* INSTRUCTIONS TO FOLLOW:
Gather and copy out every line of the listing below that contains the word "Open".

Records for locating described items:

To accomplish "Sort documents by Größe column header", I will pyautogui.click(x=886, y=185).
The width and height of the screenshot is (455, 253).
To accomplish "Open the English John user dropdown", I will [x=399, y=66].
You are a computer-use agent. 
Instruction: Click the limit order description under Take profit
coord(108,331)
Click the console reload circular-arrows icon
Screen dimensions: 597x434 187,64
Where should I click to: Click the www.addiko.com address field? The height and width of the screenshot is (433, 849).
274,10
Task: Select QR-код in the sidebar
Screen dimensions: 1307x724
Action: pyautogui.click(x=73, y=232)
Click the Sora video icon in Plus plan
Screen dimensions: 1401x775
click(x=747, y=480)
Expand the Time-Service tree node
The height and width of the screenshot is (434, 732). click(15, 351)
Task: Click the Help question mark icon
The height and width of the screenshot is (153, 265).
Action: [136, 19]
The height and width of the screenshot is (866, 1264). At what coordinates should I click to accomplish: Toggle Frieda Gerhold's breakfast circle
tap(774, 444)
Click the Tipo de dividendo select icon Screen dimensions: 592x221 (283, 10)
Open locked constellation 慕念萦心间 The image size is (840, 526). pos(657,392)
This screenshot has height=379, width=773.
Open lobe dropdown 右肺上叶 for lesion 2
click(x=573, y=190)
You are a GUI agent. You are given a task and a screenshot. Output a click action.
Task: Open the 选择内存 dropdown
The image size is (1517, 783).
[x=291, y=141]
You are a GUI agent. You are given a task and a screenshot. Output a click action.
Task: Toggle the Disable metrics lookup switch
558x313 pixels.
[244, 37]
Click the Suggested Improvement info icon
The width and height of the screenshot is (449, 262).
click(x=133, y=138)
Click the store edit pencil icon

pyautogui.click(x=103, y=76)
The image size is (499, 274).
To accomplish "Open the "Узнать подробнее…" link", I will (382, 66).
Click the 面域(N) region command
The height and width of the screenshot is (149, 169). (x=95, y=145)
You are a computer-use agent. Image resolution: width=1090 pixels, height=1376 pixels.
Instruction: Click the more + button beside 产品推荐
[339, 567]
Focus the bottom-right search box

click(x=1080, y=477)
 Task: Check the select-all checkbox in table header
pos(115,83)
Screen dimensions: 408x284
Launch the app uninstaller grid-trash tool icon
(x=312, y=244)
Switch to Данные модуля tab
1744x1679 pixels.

* EXPECTED OUTPUT:
To accomplish "Open the English John user dropdown", I will [x=399, y=66].
Open locked constellation 慕念萦心间 The image size is (840, 526). pos(657,392)
Open lobe dropdown 右肺上叶 for lesion 2
Task: Open the 选择内存 dropdown
To accomplish "Open the "Узнать подробнее…" link", I will (382, 66).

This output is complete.